Какой-то посетитель шепнул на ухо Олегу; «Не побережье, а рай земной. Сады Эдема… Адама и Евы нет, но ясно, что они где-то тут. Обалденная кисть. А „Шоколадные сосны“ — в-от!.. А „Клоун“! Висит над планетой. Это же надо!.. Это как надо понимать, что вся наша земля — манеж, а там, наверху, клоун смеется?.. Да? Нет?..»
— Обалденная кисть, — прошептал Олег.
— А вы слышали, он еще и карикатуры на всех рисовал?
— Да? На всех? — спросил Олег.
— Ну, — посетитель изобразил руками, — на некоторых. Это было его хавтаймом… — посетитель обрадовался, что нашел собеседника.
— Не знаю, — на ухо посетителю шепнул Олег.

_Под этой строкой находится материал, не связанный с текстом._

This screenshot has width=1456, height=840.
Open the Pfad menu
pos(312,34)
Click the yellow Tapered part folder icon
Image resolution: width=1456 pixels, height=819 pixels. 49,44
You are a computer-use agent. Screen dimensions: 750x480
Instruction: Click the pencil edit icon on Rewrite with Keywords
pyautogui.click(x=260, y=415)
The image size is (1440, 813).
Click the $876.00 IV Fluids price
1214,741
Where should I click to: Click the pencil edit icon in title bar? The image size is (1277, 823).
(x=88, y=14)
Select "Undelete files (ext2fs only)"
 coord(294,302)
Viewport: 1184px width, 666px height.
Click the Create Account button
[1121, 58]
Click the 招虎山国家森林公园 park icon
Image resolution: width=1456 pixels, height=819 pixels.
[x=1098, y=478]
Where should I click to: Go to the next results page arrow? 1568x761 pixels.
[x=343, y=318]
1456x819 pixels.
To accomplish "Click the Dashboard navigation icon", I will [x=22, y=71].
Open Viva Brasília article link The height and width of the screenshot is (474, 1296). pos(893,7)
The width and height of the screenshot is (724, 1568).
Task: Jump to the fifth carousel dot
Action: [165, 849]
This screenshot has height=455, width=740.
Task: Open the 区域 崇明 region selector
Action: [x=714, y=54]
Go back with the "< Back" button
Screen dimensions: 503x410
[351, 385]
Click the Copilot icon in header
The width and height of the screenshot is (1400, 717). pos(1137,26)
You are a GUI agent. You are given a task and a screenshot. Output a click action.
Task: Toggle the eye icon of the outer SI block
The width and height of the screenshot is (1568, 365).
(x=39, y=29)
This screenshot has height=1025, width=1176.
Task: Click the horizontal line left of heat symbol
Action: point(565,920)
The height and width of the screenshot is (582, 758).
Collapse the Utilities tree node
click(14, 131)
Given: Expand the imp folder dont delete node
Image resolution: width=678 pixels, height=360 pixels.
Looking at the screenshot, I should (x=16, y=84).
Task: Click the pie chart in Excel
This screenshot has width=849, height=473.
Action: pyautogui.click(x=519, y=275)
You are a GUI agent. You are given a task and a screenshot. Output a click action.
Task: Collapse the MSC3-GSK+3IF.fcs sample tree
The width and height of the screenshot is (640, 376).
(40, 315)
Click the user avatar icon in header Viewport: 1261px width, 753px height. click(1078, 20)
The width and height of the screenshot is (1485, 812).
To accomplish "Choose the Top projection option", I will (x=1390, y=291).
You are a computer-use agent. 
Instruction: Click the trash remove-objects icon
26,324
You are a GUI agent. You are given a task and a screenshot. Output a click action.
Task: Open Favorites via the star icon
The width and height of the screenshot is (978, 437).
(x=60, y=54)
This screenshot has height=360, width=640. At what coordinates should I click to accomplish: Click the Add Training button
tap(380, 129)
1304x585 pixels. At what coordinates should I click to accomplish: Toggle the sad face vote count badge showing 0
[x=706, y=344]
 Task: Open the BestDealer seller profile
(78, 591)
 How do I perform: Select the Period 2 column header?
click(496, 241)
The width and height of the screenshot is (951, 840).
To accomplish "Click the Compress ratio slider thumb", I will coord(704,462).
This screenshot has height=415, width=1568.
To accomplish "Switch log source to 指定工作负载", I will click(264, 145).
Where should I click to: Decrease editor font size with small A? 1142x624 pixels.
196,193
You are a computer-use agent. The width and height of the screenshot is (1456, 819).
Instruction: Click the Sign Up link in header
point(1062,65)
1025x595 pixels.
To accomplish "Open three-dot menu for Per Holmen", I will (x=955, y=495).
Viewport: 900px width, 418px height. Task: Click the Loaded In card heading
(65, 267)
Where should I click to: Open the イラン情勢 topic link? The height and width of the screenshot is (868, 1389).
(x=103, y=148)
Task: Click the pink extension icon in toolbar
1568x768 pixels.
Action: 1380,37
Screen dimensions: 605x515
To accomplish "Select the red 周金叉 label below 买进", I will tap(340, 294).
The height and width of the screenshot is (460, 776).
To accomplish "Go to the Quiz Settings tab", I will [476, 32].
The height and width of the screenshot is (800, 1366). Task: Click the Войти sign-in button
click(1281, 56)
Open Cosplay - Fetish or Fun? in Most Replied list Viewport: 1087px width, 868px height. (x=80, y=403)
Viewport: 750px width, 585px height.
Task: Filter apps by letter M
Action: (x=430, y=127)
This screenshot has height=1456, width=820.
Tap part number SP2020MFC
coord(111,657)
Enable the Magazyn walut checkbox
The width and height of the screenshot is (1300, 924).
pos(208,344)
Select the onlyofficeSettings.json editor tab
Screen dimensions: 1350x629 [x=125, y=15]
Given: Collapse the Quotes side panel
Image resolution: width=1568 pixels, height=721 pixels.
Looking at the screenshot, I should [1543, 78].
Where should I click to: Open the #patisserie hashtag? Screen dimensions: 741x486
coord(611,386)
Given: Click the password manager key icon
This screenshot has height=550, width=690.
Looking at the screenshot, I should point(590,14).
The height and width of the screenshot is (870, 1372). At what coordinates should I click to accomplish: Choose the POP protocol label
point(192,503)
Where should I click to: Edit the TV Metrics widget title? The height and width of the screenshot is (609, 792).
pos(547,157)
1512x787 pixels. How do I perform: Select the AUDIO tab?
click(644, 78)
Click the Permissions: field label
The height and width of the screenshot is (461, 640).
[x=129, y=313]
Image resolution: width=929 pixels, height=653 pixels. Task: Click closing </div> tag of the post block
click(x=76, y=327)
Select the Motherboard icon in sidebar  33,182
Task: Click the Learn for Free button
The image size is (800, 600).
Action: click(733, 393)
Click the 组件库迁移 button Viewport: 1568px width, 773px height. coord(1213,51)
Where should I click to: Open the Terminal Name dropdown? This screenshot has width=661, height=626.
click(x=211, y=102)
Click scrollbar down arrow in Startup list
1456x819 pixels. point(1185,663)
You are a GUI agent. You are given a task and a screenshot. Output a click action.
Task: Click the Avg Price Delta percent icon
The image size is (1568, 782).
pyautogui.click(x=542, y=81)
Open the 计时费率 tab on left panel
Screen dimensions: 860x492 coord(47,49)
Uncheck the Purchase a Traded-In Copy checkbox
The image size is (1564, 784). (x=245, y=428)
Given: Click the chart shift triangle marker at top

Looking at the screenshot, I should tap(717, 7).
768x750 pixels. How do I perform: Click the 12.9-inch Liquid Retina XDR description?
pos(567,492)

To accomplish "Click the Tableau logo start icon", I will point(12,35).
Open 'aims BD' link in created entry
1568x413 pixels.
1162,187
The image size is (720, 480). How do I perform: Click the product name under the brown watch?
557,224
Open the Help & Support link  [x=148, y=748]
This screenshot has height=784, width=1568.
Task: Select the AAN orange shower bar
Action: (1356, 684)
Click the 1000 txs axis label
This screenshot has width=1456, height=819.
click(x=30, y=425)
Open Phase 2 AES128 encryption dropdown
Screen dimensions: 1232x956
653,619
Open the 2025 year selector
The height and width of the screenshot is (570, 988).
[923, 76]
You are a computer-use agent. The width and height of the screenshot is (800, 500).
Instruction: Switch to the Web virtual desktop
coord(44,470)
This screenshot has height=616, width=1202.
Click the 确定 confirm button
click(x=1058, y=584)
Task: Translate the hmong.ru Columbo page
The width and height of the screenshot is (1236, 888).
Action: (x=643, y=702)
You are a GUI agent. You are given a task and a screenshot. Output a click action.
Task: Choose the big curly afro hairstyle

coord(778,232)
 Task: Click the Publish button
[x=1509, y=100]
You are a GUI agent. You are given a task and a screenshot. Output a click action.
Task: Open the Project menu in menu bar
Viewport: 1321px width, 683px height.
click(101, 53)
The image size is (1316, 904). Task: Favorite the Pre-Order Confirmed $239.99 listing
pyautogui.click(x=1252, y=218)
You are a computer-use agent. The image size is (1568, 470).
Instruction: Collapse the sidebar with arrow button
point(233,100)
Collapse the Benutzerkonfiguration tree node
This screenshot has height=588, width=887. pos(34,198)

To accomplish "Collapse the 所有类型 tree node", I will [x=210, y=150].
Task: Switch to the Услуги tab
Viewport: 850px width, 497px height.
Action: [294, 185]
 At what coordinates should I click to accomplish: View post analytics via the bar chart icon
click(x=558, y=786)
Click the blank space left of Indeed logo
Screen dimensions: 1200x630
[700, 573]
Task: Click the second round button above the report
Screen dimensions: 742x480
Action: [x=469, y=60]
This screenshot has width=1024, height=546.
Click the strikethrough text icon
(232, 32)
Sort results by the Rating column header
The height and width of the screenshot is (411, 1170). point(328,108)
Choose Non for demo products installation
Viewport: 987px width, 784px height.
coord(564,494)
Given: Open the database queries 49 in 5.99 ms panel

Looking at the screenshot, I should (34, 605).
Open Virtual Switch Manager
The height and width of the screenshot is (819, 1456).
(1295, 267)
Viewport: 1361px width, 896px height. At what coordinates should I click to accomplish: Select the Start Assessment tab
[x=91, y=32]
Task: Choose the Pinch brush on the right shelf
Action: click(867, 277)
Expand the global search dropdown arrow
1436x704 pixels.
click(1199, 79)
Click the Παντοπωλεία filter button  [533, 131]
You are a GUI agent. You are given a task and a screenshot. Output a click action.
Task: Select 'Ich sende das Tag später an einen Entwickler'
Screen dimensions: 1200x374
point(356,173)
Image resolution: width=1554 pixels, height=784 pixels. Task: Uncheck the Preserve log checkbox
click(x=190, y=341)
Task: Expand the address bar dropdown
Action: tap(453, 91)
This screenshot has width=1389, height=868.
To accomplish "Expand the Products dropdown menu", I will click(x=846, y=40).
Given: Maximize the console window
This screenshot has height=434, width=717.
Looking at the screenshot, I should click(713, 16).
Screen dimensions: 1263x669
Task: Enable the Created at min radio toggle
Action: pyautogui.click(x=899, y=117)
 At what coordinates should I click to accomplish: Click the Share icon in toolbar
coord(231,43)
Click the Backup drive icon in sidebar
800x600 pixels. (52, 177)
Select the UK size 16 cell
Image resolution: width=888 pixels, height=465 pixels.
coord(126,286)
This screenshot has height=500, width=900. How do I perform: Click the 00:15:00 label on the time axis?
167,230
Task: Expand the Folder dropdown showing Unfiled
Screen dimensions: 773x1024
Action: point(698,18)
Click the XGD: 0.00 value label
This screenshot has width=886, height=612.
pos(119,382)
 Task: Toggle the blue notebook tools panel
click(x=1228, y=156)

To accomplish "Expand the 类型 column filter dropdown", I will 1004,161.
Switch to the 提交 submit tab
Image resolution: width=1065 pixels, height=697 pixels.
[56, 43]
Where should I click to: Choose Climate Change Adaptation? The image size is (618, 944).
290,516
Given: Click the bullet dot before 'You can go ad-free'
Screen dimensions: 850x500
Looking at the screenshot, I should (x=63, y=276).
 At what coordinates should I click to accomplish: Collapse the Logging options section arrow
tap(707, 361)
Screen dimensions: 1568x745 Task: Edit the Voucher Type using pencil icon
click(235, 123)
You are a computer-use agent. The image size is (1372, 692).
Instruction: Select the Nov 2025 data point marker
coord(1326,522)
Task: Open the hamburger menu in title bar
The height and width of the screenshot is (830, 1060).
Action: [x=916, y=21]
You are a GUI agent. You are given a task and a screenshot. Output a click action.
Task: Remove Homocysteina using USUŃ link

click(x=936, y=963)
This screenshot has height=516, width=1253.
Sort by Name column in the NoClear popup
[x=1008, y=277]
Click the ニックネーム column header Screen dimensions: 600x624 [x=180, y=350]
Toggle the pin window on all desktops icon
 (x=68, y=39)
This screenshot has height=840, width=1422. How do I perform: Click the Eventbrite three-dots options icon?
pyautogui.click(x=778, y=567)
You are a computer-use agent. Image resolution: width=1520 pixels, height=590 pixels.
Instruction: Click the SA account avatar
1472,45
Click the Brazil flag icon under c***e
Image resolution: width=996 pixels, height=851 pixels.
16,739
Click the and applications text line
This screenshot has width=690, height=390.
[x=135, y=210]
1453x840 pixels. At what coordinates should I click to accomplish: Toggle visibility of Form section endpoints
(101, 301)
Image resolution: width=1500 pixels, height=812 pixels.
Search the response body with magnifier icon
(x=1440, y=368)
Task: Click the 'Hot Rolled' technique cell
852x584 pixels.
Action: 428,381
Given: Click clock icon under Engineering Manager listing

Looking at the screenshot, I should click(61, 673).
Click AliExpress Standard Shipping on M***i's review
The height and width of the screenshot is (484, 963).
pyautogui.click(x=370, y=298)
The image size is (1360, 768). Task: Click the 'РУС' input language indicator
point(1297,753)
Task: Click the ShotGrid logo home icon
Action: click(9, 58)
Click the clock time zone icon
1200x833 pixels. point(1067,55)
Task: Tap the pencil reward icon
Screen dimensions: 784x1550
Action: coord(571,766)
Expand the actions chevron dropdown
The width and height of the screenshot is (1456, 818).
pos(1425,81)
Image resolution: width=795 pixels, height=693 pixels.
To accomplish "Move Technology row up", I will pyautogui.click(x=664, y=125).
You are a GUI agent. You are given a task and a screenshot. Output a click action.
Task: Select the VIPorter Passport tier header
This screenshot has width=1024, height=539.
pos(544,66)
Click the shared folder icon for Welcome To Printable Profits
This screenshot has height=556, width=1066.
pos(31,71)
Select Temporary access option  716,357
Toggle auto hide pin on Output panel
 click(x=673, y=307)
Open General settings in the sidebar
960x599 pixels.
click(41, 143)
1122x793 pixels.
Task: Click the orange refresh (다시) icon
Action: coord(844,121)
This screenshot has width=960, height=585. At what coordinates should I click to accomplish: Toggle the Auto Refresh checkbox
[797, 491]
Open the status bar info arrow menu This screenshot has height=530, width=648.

— Чуть погромче, — сказал посетитель, — а вот это уже шедевр! А? Шедевр? Нет?.. «Зеленая вселенная»… и море оранжевого цвета. Думаете, оно не бывает таким? Это вы его таким не увидели!
— Не увидел, — с огорчением согласился Олег.
— И я не увидел. А на самом деле оно такое. Я был в Прибалтике, на Пирите. Такое. Один к одному. Тут двух мнений быть не может. Таких людей беспокоят только вечные истины…
— Простите, — сказал молодой посетитель, — и все-таки меня удивляет, где ваш муж увидел планету, усыпанную розами? И чтобы по ней ходили одни влюбленные? Он что, газет не читал или телевизор не смотрел?
— У нас телевизор испорчен, — быстро ответила Карина, — а газеты из почтового ящика воруют.
— А вы поставили квартиру на охрану?
— Нет. А зачем? — Кариной не понравился вопрос.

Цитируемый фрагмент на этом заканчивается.